The task
Every line from the one that contains "Given: Collect the US $2.91 coupon" to the end of the material below should be output exactly, with both ends included and nothing else.

Source data
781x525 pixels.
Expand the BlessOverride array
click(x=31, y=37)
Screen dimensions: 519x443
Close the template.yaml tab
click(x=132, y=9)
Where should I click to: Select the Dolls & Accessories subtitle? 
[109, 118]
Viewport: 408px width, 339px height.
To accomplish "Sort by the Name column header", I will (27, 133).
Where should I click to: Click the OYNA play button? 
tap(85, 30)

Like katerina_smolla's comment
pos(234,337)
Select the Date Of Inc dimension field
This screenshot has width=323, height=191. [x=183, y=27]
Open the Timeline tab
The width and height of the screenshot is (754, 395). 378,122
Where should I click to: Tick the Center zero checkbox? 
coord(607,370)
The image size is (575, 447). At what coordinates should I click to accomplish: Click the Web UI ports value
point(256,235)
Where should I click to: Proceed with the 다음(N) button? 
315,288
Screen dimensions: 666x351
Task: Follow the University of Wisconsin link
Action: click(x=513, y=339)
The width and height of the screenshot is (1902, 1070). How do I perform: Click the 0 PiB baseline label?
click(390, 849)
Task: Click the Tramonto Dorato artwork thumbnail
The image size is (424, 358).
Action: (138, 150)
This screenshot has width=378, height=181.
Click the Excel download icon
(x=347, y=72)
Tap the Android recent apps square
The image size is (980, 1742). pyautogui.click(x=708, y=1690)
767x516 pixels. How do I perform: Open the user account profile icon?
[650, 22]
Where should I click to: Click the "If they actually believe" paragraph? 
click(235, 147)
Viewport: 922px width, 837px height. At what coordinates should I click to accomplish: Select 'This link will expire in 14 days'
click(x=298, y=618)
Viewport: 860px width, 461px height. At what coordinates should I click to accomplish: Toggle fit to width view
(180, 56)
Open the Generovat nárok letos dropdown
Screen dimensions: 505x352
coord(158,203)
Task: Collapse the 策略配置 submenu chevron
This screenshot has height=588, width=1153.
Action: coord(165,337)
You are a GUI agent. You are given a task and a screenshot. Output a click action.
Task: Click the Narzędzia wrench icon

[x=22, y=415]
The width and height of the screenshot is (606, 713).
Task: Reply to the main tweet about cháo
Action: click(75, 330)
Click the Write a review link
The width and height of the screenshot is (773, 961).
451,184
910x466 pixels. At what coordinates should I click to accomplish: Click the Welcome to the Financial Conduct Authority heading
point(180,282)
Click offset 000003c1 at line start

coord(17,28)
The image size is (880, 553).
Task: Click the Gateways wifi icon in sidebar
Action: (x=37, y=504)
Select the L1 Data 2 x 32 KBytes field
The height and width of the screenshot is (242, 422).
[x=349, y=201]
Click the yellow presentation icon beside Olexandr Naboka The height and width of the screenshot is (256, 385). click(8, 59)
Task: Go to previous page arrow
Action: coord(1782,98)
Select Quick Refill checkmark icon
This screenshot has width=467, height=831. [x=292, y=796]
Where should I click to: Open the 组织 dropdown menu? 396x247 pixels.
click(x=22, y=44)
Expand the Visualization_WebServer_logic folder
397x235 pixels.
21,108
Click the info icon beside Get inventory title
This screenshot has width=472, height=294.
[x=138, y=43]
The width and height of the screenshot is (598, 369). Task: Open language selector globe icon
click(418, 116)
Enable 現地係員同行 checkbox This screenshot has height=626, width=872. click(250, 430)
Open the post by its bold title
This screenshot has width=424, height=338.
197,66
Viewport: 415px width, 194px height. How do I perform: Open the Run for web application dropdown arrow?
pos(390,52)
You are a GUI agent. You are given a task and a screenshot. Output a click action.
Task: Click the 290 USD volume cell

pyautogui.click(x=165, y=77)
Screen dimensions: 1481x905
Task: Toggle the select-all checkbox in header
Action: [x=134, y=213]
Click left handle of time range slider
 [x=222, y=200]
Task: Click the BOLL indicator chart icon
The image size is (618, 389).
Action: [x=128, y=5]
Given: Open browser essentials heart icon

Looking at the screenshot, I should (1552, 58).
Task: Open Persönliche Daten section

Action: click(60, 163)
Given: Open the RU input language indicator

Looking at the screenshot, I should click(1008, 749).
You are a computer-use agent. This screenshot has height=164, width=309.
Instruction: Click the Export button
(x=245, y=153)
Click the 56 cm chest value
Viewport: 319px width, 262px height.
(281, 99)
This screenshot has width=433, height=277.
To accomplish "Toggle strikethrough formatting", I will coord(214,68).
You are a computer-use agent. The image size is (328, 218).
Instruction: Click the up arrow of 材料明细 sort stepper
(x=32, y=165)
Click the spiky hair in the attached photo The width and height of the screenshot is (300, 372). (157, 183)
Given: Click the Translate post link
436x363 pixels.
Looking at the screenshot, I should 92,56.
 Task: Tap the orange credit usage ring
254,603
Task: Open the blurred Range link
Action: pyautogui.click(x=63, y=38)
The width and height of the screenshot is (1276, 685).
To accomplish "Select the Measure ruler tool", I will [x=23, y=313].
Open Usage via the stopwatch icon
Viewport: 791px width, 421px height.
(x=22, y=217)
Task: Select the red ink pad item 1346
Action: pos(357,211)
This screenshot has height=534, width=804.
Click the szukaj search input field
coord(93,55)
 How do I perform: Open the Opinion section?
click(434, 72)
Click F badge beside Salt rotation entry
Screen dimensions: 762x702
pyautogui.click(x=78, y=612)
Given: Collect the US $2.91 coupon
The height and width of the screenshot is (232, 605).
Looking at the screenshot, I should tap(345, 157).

Expected answer
Given: Collect the US $2.91 coupon
The height and width of the screenshot is (232, 605).
Looking at the screenshot, I should tap(345, 157).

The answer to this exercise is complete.